§ **Work required**
Using the records below, reproduce exactly the lines from the one containing "1392x702 pixels. How" through the end, and nothing more; skip the images.

· · · ·

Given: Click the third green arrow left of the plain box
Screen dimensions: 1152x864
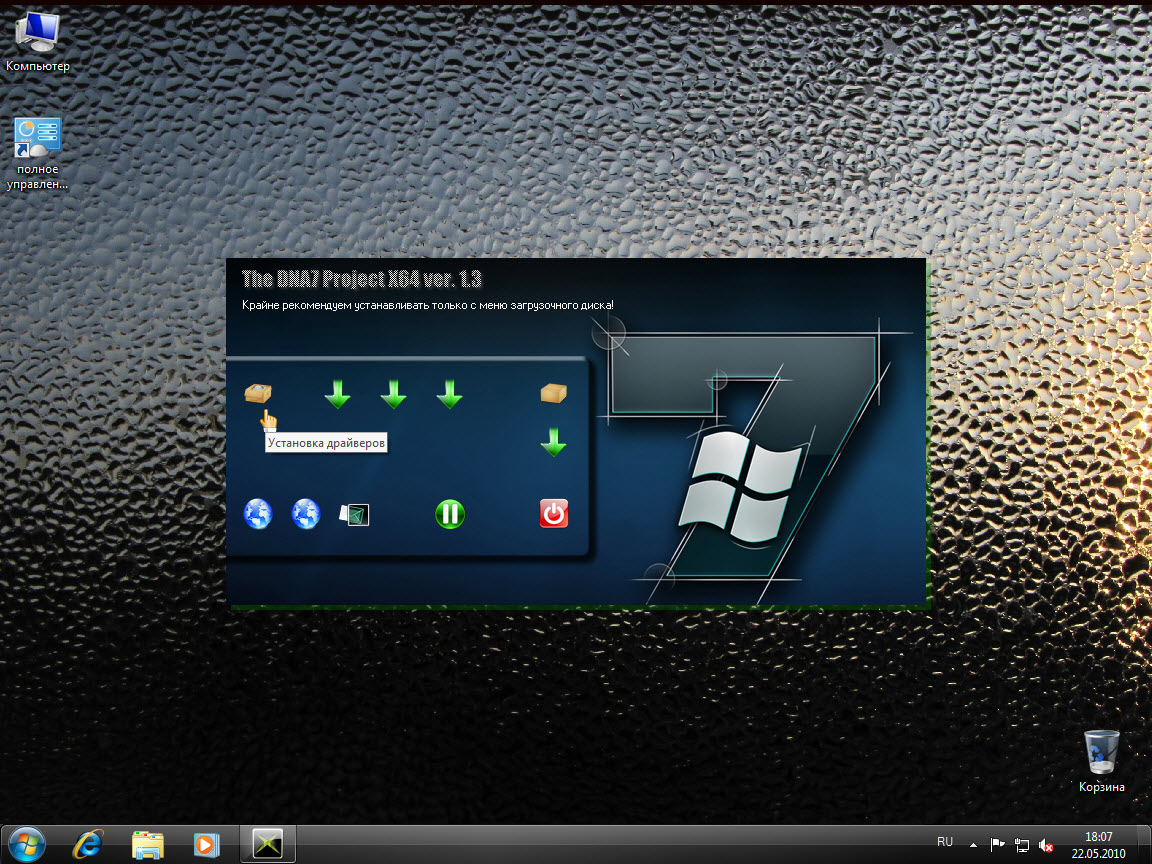Looking at the screenshot, I should pyautogui.click(x=450, y=394).
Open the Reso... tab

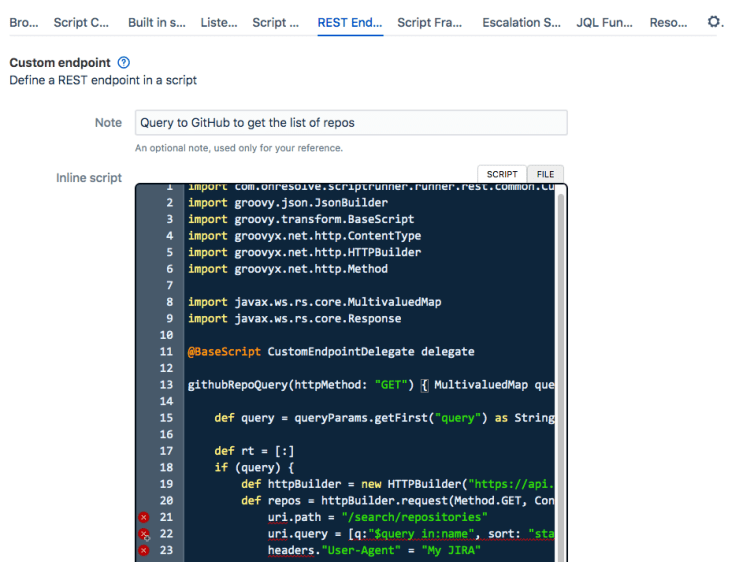pos(668,22)
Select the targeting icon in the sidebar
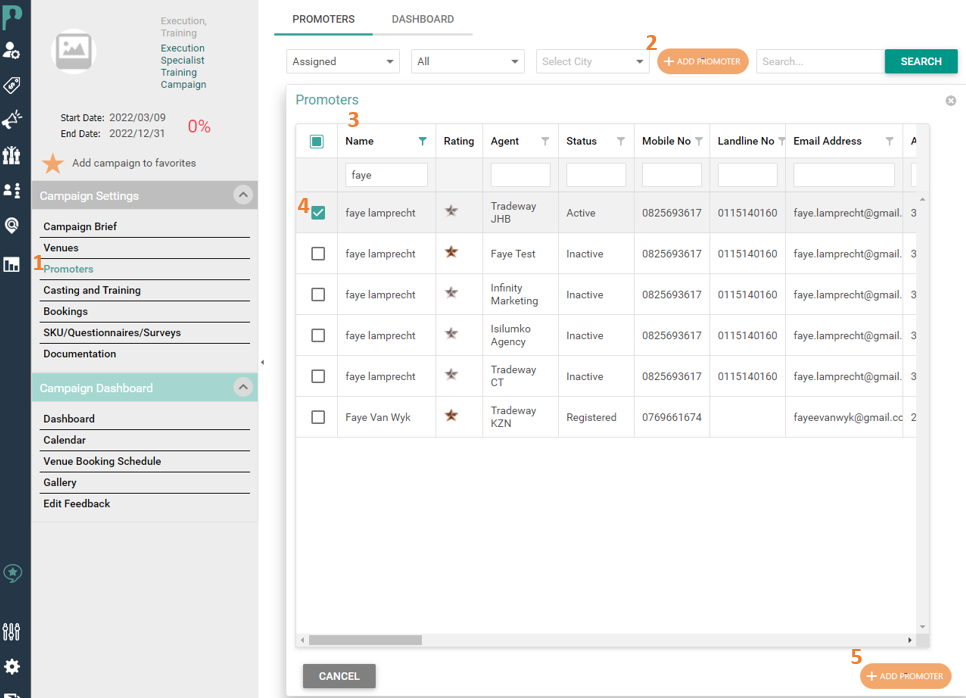The height and width of the screenshot is (698, 966). tap(13, 226)
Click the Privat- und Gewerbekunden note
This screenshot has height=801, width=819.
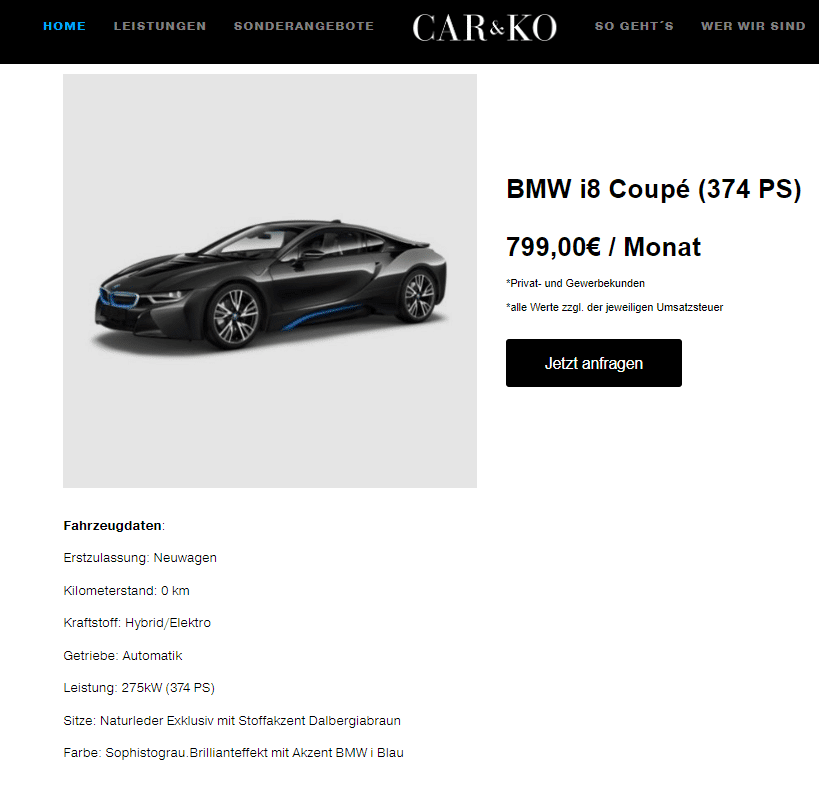(x=575, y=283)
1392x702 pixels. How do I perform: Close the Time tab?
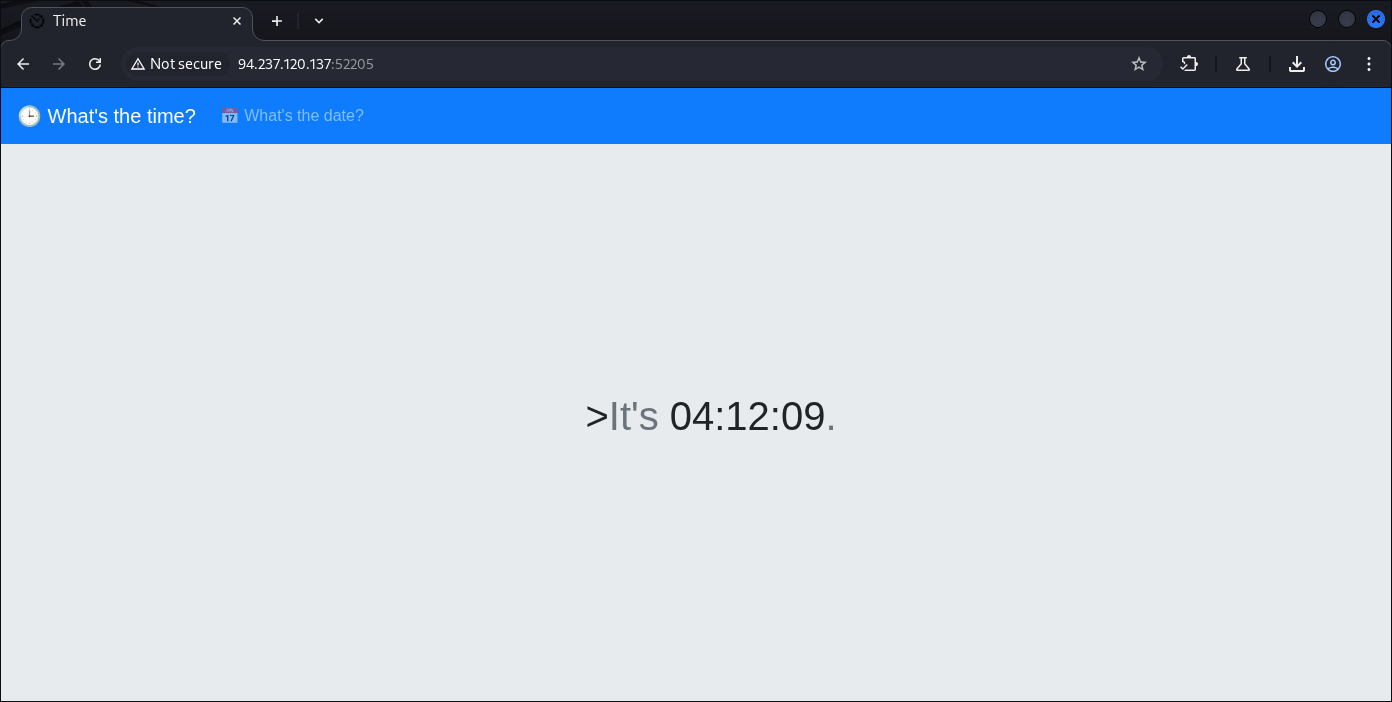pos(237,21)
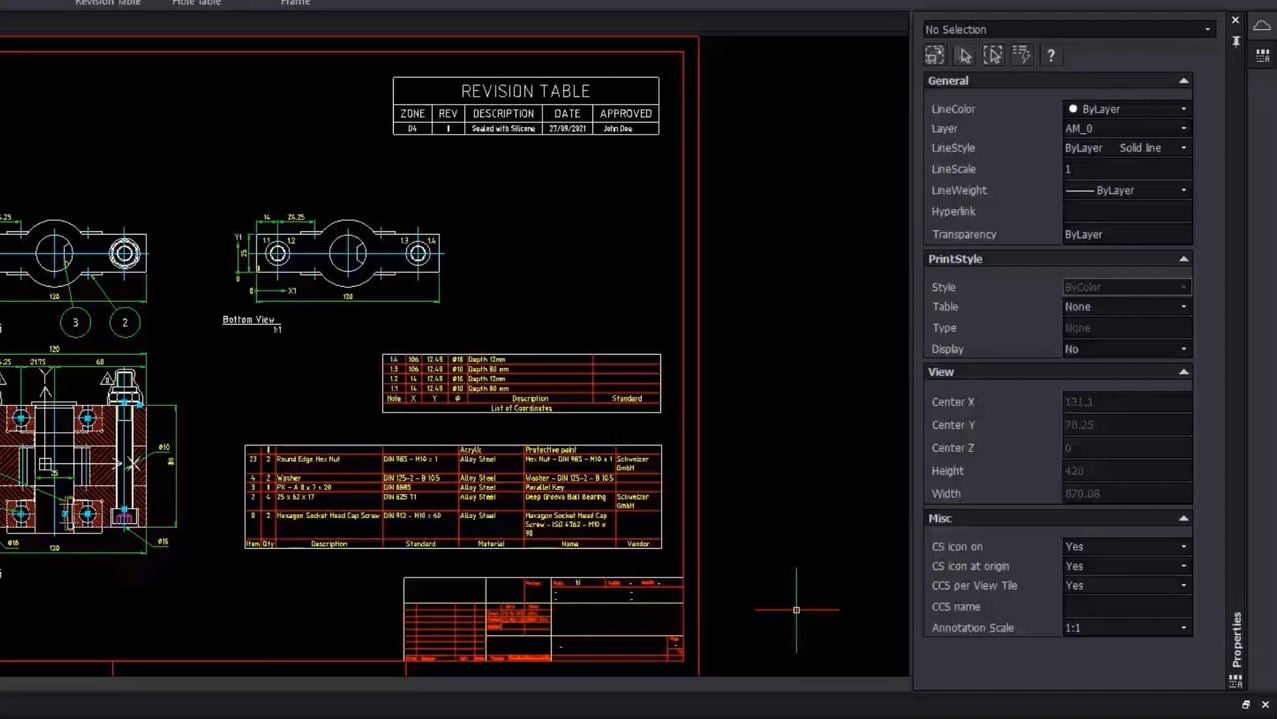This screenshot has width=1277, height=719.
Task: Toggle CS icon at origin setting
Action: coord(1183,566)
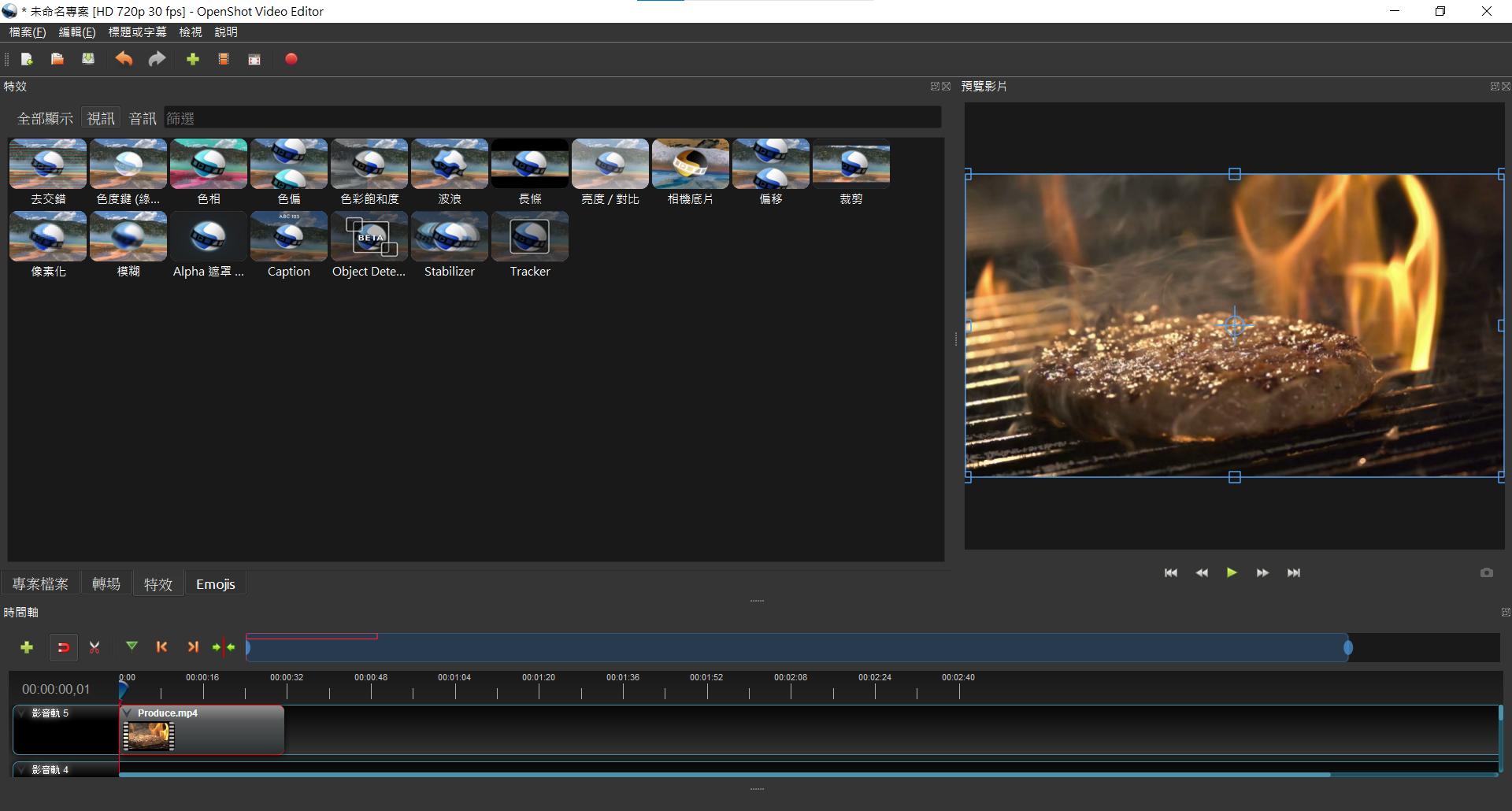This screenshot has height=811, width=1512.
Task: Select the razor scissors tool in timeline
Action: click(94, 647)
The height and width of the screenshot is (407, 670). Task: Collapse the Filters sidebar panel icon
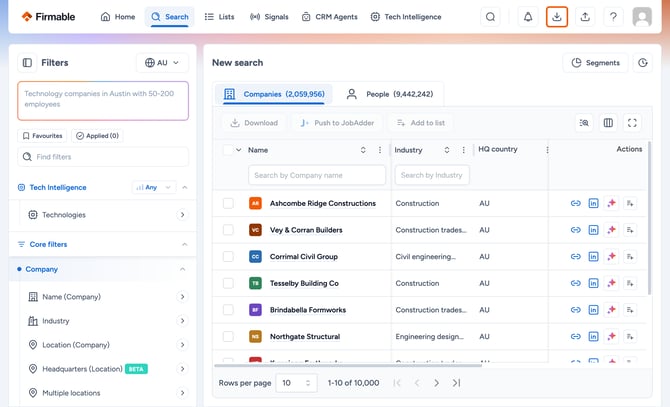point(27,63)
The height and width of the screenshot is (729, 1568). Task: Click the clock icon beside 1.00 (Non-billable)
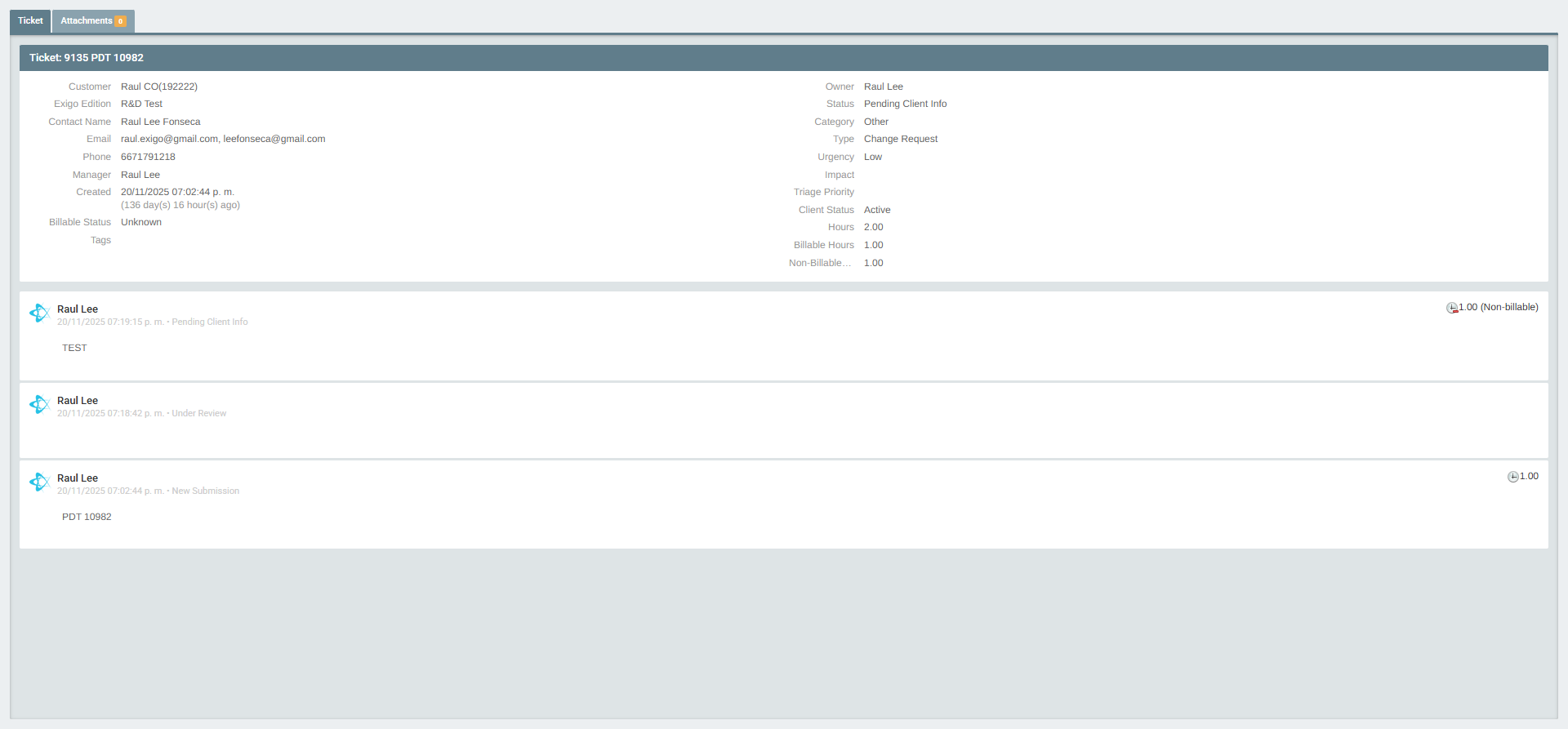(1452, 308)
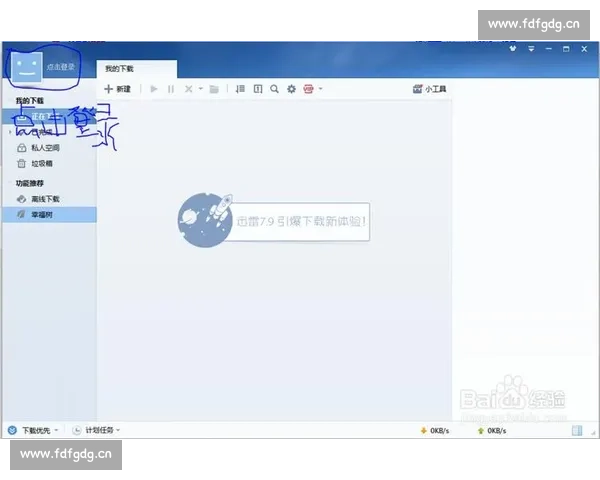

· · · ·

§ **Your response**
1392x702 pixels. How do I perform: Close the Time tab?
pos(237,21)
This screenshot has width=1277, height=719.
Task: Toggle CS icon at origin setting
Action: coord(1183,566)
This screenshot has height=811, width=1512.
Task: Select the razor scissors tool in timeline
Action: click(94, 647)
The height and width of the screenshot is (407, 670). Task: Collapse the Filters sidebar panel icon
point(27,63)
The height and width of the screenshot is (729, 1568). Task: Click the clock icon beside 1.00 (Non-billable)
(1452, 308)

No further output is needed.